I am mumblefortymumblemumble years old. I am young enough that I never experienced adult sexuality pre-Roe. I am old enough to be (voluntarily) past my childbearing years, now when Roe is threatened. I lived my fertile years in the sweet spot of reproductive freedom, in that, every single time I had sex and was fertile, abortion was available to me.
And as hard as it is to admit in public, I needed that freedom. I availed myself of that right.
I admit it now because younger women are profoundly threatened, and I feel it is up to people my age, people who have been blessed and are now on the safe side of fertility, to fight even harder. Easy enough to be young and to fight for what you might lose, for what you might desperately need, for what you should have; easy enough to sit back and relax because it’s not “your” fight, because you’re not the one endangered.

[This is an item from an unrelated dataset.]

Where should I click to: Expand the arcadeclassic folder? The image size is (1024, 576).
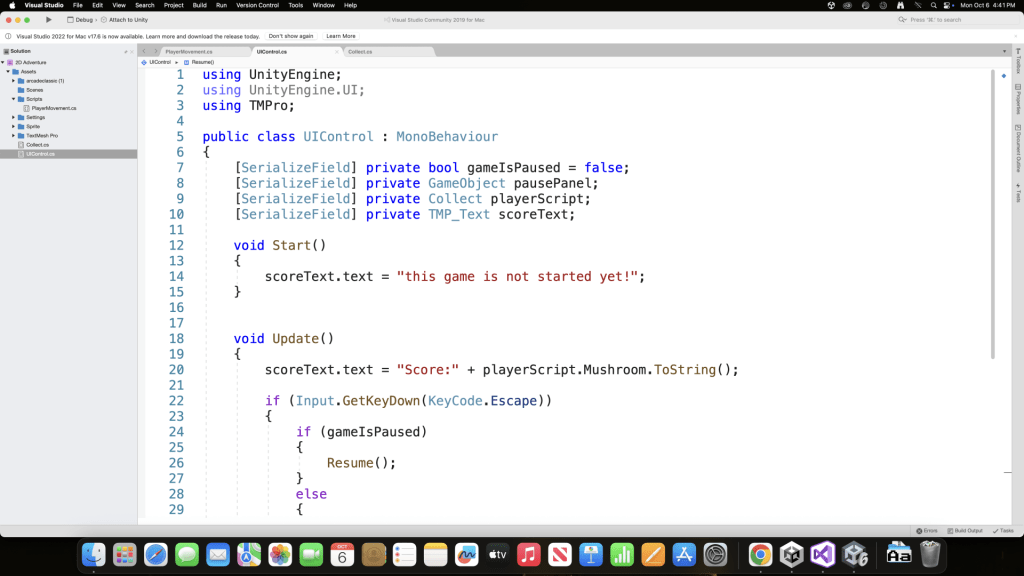tap(13, 81)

At a guess, more than half the adult women I know between, say, 30–50, have had at least one abortion. A similar number of men in that age range have gone through the experience with a woman who was important to them. I don’t have to bang a drum here. I don’t have to explain why. Most of the time, I haven’t even asked why. These aren’t stories we’re happy to tell. These aren’t stories we’re comfortable with. They’re dark moments in our lives, but we know that we were saved from the true darkness of no legal options.
So it’s time for those of us who are “safe” to stand up for our sisters and daughters. To be brave. To make admissions that others will hate to hear, that others will try to shame us with. It’s time to say, I will not let the lives of these younger women be made infinitely worse than my own. I will not take my privilege for granted. I will not walk away from the mothers and grandmothers before me who fought for these rights.
It’s wrong, it’s just wrong, that there’s this select group of women who have had this freedom, and who can opt out of the struggle. Just because we can doesn’t mean we should.